Economia

“Convergência digital e biológica” marcará próxima década, diz Tereza Cristina em Davos

Ministra participou do Fórum Econômico de Davos em um painel virtual que tratou da inovação para transformar sistemas alimentares por meio da tecnologia

27/01/2021 - 17:37 | Por Redação - SBA | Siga-nos no Google News

Em participação durante o Fórum Econômico Mundial de Davos, a ministra da Agricultura, Tereza Cristina, afirmou que o agronegócio deve estar inserido no contexto de rápida transformação digital.

A afirmação foi feita nesta quarta-feira (27), durante um painel virtual que tratava da inovação para transformar sistemas alimentares por meio da tecnologia.

Durante a sua participação, a ministra afirmou que a próxima década será marcada por “convergência digital e biológica”, principalmente, na agropecuária e citou como exemplo as tecnologias de edição genômica, técnica que permite fazer alterações no DNA de plantas e microrganismos para acelerar o melhoramento genético.

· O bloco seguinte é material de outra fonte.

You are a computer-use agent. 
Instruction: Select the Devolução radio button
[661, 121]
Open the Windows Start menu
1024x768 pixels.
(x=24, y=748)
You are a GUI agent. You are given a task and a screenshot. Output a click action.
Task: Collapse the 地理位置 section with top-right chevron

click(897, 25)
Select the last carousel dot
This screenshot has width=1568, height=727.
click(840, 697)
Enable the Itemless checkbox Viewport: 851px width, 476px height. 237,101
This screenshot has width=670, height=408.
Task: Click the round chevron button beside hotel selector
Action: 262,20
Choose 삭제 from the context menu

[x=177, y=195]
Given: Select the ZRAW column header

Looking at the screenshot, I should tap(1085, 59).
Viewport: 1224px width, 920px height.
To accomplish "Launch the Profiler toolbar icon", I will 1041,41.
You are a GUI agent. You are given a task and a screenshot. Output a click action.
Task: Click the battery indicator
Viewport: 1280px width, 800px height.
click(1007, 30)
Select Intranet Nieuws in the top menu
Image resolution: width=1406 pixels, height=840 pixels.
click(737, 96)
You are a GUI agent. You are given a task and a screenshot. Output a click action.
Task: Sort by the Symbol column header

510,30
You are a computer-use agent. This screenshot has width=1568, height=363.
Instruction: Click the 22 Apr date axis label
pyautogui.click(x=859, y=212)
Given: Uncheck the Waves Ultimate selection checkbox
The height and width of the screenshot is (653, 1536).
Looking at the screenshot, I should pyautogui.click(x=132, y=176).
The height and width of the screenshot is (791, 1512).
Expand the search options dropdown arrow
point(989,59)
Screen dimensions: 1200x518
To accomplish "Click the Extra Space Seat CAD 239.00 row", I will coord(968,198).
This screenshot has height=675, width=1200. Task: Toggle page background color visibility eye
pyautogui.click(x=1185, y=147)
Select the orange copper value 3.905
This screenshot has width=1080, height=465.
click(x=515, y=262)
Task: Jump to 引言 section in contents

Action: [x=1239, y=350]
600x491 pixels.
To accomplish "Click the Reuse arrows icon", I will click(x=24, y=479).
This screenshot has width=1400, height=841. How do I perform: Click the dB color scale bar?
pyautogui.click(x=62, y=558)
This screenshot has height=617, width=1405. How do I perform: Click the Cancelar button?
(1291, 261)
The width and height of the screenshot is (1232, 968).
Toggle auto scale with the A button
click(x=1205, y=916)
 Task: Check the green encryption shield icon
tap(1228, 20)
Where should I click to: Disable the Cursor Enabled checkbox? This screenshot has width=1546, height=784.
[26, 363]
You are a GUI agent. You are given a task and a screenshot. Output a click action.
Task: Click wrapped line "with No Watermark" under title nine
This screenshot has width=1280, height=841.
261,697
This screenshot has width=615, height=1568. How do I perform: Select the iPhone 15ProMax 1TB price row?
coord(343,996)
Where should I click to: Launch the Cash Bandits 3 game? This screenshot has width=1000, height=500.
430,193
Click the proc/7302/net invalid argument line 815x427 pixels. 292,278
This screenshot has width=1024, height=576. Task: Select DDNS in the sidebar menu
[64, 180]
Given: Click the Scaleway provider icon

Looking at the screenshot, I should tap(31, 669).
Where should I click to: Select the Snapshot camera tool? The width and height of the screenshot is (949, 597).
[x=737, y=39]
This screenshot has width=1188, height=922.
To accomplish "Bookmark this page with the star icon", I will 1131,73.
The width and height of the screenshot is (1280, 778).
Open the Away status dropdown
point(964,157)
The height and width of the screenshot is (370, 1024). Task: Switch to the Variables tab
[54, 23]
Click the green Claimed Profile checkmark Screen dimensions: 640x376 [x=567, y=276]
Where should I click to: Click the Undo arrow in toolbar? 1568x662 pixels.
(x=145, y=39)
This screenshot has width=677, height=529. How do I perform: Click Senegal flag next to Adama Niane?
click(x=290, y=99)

“A Inovação é imprescindível para adequar a agropecuária à realidade global e é o único vetor capaz de conciliar segurança alimentar e preservação ambiental”, disse a ministra.

Tereza Cristina afirmou que a atuação do agronegócio brasileiro tem diretrizes claras, com cinco eixos: sustentabilidade, inovação aberta, biotecnologia, agregação de valor e agricultura digital. 

A ministra destacou que um dos desafios do setor é expandir a conectividade no espaço rural brasileiro, com foco principalmente nos cerca de 4,5 milhões de pequenos produtores.

“Essa integração é que fará com que os jovens fiquem no campo, possam trabalhar, manter as suas famílias e não deixar a população tão envelhecida, que temos hoje, no meio rural e também ajudar e muito as mulheres que trabalham no campo” disse.

Na avaliação da ministra, o Brasil tem um setor do agronegócio “vibrante” com cerca de duas mil startups voltadas para o agronegócio. Ela destacou ainda que o país tem ampliado os investimentos nesta frente ao longo dos últimos anos.

“Os investimentos passaram de US$ 4 milhões em 2013 para mais de R$ 200 milhões em 2019. Temos mais de duas mil agritechs trabalhando em diversas áreas, como rastreabilidade, e diversas tecnologias para entregar produtos mais sustentáveis e seguros”, assegurou.